TASK TO CARRY OUT: Find each line in the items below that contains the word "width" and copy those lines.

RECORDS SHOWN:
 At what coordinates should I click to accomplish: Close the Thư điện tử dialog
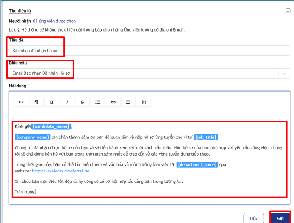coord(288,11)
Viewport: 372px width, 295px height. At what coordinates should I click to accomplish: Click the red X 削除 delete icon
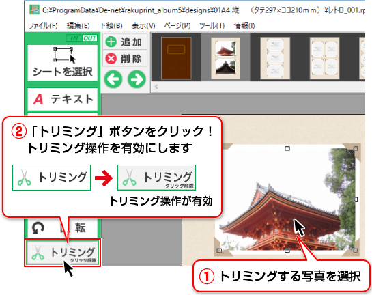pyautogui.click(x=111, y=58)
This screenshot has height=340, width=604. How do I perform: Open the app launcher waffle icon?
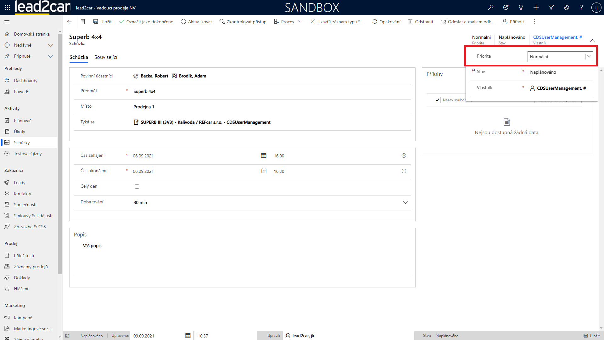tap(7, 7)
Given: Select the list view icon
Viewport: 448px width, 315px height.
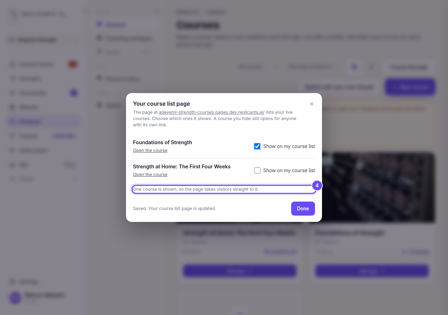Looking at the screenshot, I should coord(371,67).
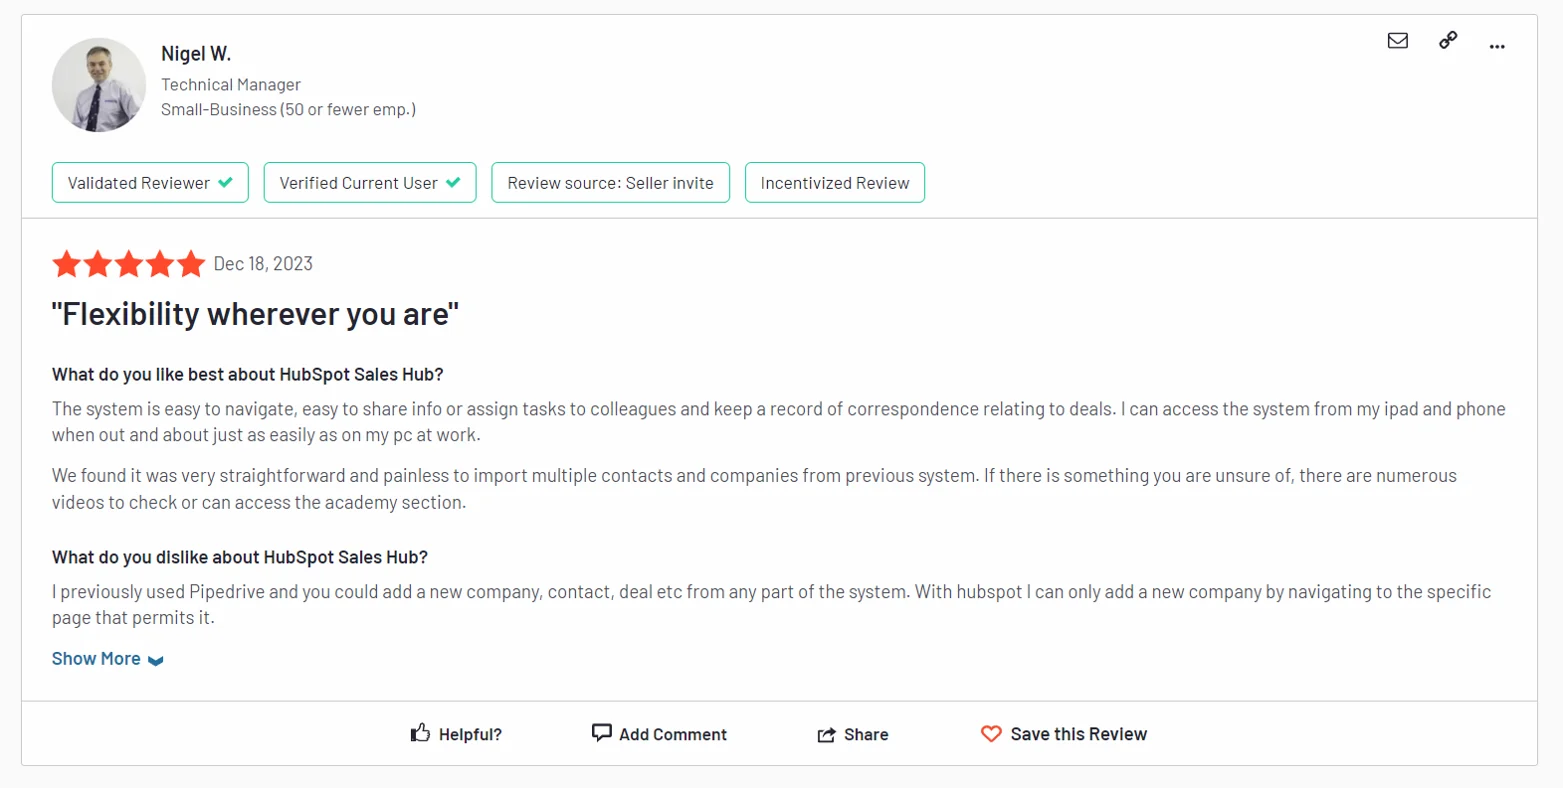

RESULT:
Viewport: 372px width, 295px height. At what coordinates should I click to accomplish: Click the red X 削除 delete icon
This screenshot has height=340, width=604. How do I perform: Open the app launcher waffle icon?
Viewport: 448px width, 315px height.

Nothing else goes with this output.